The court heard that Poundland was aware of the presence of asbestos in the four-storey building before it took over the lease of the premises following an expert survey in 2010.

Asbestos was found in a number of areas, including ceiling and floor tiles on the shop floor and in a stock room and in a damaged panel close to an area where goods were brought in and out of the building.

However, despite yearly surveys by experts saying access should be restricted from some areas of the building until the asbestos had been removed or sealed, Poundland had failed to produce a plan to manage the problem, said Pascal Bates, prosecuting on behalf of Ipswich Borough Council .

The court heard Poundland had taken steps to block off some areas where there was asbestos by sealing and locking doors, placing warning signs on the doors and placing metal stacking shelves in front of them.

However, Mr Bates said on one occasion when there was a water leak from an upper floor a contractor had gone to the area without having the benefit of an asbestos management plan which would have identified areas containing asbestos.

Mr Bates said there was an obligation on whoever had control of the premises to manage the asbestos and to have an asbestos management plan because of the serious health risks from asbestos.

Poundland Ltd admitted breaching control of asbestos regulations between 2011 and 2018 by failing to monitor the condition of asbestos in the building, failing to ensure that areas containing asbestos were properly maintained or the asbestos removed and failing to ensure that the location of asbestos and its condition was provided to every person liable to disturb it and to the emergency services.

In addition to being fined Poundland was ordered to pay £ 75,000 costs.

Ian Thomas for Poundland said the company had now produced an asbestos management plan.

He accepted the company had had a lack of understanding about some of its regulatory duties and had been over-reliant on its asbestos consultants.

There had been a low risk of harm to customers and staff as the asbestos in ceiling tiles was unlikely to have been disturbed.

He said Poundland didn’t accept there was a culture of not caring about the asbestos in the building and the company had restricted access to large parts of the building.

After the case, councilor Alasdair Ross, portfolio holder for community protection and health at Ipswich Borough Council, said: “This case shows how important it is for even the largest businesses to seriously take their legal requirement to manage asbestos in premises they use.
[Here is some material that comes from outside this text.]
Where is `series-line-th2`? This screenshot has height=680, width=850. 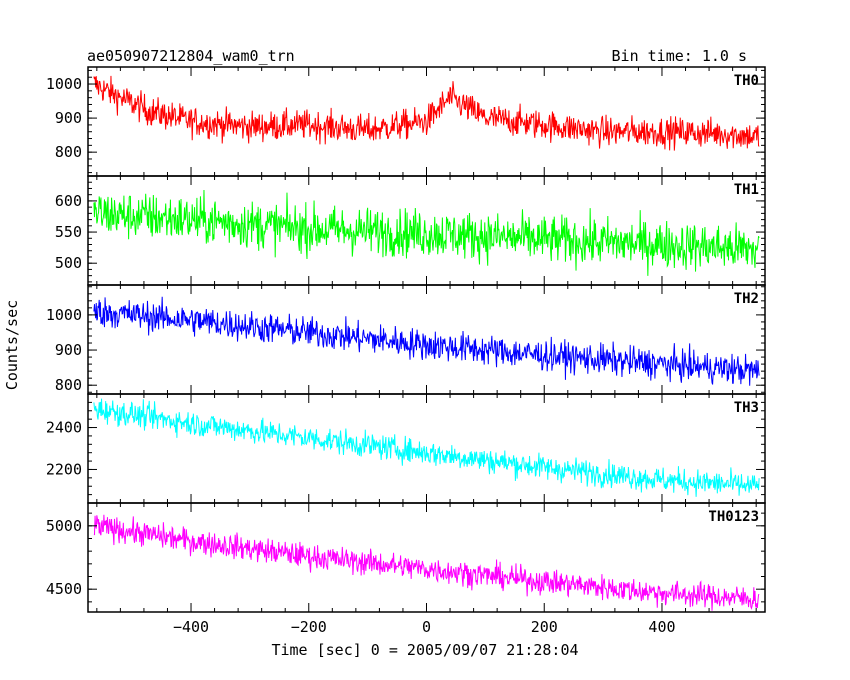
series-line-th2 is located at coordinates (426, 341).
Asbestos still kills around 5,000 workers each year, this is more than the number of people killed on roads.

“Ipswich Borough Council, as the local enforcement authority for health and safety, is committed to working with businesses to meet their legal duties. In cases of serious and long-standing failure where identified shortcomings are not corrected in a timely manner, Ipswich Borough Council will take enforcement action, even if that means bringing a criminal prosecution as we did in this case. “

A Poundland spokesman said: “We’re obviously sorry we didn’t have a formal asbestos management plan for our Ipswich store between 2010 and 2018.

“In terms of asbestos management, Poundland now has significantly different protocols and monitoring today with robust plans for any location that requires them.

“While the breaches in Ipswich largely occurred when Poundland was under different ownership, it goes without saying we’re sorry for what happened.”